▶ _EXERCISE INSTRUCTIONS_: Can you update the listing below so that every "computer-use agent" becomes "desktop automation agent", with nothing else changed?

▶ _EXTRACTED RECORDS_:

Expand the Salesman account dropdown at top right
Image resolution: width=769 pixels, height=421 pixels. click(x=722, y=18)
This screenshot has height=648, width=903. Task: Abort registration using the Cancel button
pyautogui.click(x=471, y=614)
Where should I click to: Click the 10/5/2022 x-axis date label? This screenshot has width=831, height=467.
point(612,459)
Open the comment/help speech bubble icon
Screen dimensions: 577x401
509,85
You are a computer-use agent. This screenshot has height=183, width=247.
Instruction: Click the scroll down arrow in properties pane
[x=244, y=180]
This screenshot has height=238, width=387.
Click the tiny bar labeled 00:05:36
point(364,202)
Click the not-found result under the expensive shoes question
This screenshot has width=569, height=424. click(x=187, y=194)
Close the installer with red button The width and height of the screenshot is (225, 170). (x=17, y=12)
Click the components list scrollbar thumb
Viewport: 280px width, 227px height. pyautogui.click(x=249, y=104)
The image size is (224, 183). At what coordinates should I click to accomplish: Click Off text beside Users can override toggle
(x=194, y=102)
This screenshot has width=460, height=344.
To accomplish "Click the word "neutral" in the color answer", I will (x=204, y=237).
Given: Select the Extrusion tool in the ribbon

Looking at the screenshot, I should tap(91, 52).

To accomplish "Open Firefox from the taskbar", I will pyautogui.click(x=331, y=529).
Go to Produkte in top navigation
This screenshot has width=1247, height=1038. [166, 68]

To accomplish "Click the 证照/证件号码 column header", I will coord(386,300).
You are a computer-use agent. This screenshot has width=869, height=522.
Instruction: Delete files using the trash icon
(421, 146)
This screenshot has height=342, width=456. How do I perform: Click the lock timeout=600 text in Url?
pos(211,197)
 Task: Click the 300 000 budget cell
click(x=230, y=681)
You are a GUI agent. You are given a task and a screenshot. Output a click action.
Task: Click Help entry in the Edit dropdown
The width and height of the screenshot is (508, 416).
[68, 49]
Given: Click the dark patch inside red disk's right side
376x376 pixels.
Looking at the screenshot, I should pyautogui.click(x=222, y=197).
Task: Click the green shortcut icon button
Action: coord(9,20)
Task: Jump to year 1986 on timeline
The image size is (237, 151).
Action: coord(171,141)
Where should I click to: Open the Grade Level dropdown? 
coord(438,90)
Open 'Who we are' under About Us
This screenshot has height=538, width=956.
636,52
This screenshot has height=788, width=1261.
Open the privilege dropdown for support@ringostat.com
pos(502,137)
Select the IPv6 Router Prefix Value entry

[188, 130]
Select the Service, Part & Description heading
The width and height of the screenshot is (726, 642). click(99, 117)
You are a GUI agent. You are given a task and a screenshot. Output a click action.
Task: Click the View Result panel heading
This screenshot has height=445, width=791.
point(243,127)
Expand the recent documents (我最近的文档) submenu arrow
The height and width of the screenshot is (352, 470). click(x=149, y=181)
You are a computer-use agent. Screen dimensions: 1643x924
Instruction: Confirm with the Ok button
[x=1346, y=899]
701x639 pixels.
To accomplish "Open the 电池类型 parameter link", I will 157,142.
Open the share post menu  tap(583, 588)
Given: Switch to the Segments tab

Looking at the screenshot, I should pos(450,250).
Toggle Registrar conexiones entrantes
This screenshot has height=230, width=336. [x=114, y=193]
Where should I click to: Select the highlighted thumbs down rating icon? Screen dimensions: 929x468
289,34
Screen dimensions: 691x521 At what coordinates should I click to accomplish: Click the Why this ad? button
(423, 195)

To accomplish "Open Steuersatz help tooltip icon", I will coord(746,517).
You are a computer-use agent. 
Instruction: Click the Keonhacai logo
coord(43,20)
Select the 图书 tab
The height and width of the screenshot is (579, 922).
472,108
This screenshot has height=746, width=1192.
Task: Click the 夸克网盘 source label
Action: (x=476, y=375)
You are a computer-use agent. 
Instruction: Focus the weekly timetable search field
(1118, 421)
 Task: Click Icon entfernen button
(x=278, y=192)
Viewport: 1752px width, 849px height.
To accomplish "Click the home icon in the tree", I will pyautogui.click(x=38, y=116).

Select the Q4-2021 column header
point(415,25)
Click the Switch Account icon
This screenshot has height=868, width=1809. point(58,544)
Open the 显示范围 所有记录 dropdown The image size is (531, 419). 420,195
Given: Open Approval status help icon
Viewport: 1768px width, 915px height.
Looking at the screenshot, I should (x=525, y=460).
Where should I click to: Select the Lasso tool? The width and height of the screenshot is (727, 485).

▶ _WORKED ANSWER_:
Expand the Salesman account dropdown at top right
Image resolution: width=769 pixels, height=421 pixels. click(x=722, y=18)
This screenshot has height=648, width=903. Task: Abort registration using the Cancel button
pyautogui.click(x=471, y=614)
Where should I click to: Click the 10/5/2022 x-axis date label? This screenshot has width=831, height=467.
point(612,459)
Open the comment/help speech bubble icon
Screen dimensions: 577x401
509,85
You are a desktop automation agent. This screenshot has height=183, width=247.
Instruction: Click the scroll down arrow in properties pane
[x=244, y=180]
This screenshot has height=238, width=387.
Click the tiny bar labeled 00:05:36
point(364,202)
Click the not-found result under the expensive shoes question
This screenshot has width=569, height=424. click(x=187, y=194)
Close the installer with red button The width and height of the screenshot is (225, 170). (x=17, y=12)
Click the components list scrollbar thumb
Viewport: 280px width, 227px height. pyautogui.click(x=249, y=104)
The image size is (224, 183). At what coordinates should I click to accomplish: Click Off text beside Users can override toggle
(x=194, y=102)
This screenshot has width=460, height=344.
To accomplish "Click the word "neutral" in the color answer", I will (x=204, y=237).
Given: Select the Extrusion tool in the ribbon

Looking at the screenshot, I should tap(91, 52).

To accomplish "Open Firefox from the taskbar", I will pyautogui.click(x=331, y=529).
Go to Produkte in top navigation
This screenshot has width=1247, height=1038. [166, 68]

To accomplish "Click the 证照/证件号码 column header", I will coord(386,300).
You are a desktop automation agent. This screenshot has width=869, height=522.
Instruction: Delete files using the trash icon
(421, 146)
This screenshot has height=342, width=456. How do I perform: Click the lock timeout=600 text in Url?
pos(211,197)
 Task: Click the 300 000 budget cell
click(x=230, y=681)
You are a GUI agent. You are given a task and a screenshot. Output a click action.
Task: Click Help entry in the Edit dropdown
The width and height of the screenshot is (508, 416).
[68, 49]
Given: Click the dark patch inside red disk's right side
376x376 pixels.
Looking at the screenshot, I should pyautogui.click(x=222, y=197).
Task: Click the green shortcut icon button
Action: coord(9,20)
Task: Jump to year 1986 on timeline
The image size is (237, 151).
Action: coord(171,141)
Where should I click to: Open the Grade Level dropdown? 
coord(438,90)
Open 'Who we are' under About Us
This screenshot has height=538, width=956.
636,52
This screenshot has height=788, width=1261.
Open the privilege dropdown for support@ringostat.com
pos(502,137)
Select the IPv6 Router Prefix Value entry

[188, 130]
Select the Service, Part & Description heading
The width and height of the screenshot is (726, 642). click(99, 117)
You are a GUI agent. You are given a task and a screenshot. Output a click action.
Task: Click the View Result panel heading
This screenshot has height=445, width=791.
point(243,127)
Expand the recent documents (我最近的文档) submenu arrow
The height and width of the screenshot is (352, 470). click(x=149, y=181)
You are a desktop automation agent. Screen dimensions: 1643x924
Instruction: Confirm with the Ok button
[x=1346, y=899]
701x639 pixels.
To accomplish "Open the 电池类型 parameter link", I will 157,142.
Open the share post menu  tap(583, 588)
Given: Switch to the Segments tab

Looking at the screenshot, I should pos(450,250).
Toggle Registrar conexiones entrantes
This screenshot has height=230, width=336. [x=114, y=193]
Where should I click to: Select the highlighted thumbs down rating icon? Screen dimensions: 929x468
289,34
Screen dimensions: 691x521 At what coordinates should I click to accomplish: Click the Why this ad? button
(423, 195)

To accomplish "Open Steuersatz help tooltip icon", I will coord(746,517).
You are a desktop automation agent. 
Instruction: Click the Keonhacai logo
coord(43,20)
Select the 图书 tab
The height and width of the screenshot is (579, 922).
472,108
This screenshot has height=746, width=1192.
Task: Click the 夸克网盘 source label
Action: (x=476, y=375)
You are a desktop automation agent. 
Instruction: Focus the weekly timetable search field
(1118, 421)
 Task: Click Icon entfernen button
(x=278, y=192)
Viewport: 1752px width, 849px height.
To accomplish "Click the home icon in the tree", I will pyautogui.click(x=38, y=116).

Select the Q4-2021 column header
point(415,25)
Click the Switch Account icon
This screenshot has height=868, width=1809. point(58,544)
Open the 显示范围 所有记录 dropdown The image size is (531, 419). 420,195
Given: Open Approval status help icon
Viewport: 1768px width, 915px height.
Looking at the screenshot, I should (x=525, y=460).
Where should I click to: Select the Lasso tool? The width and height of the screenshot is (727, 485).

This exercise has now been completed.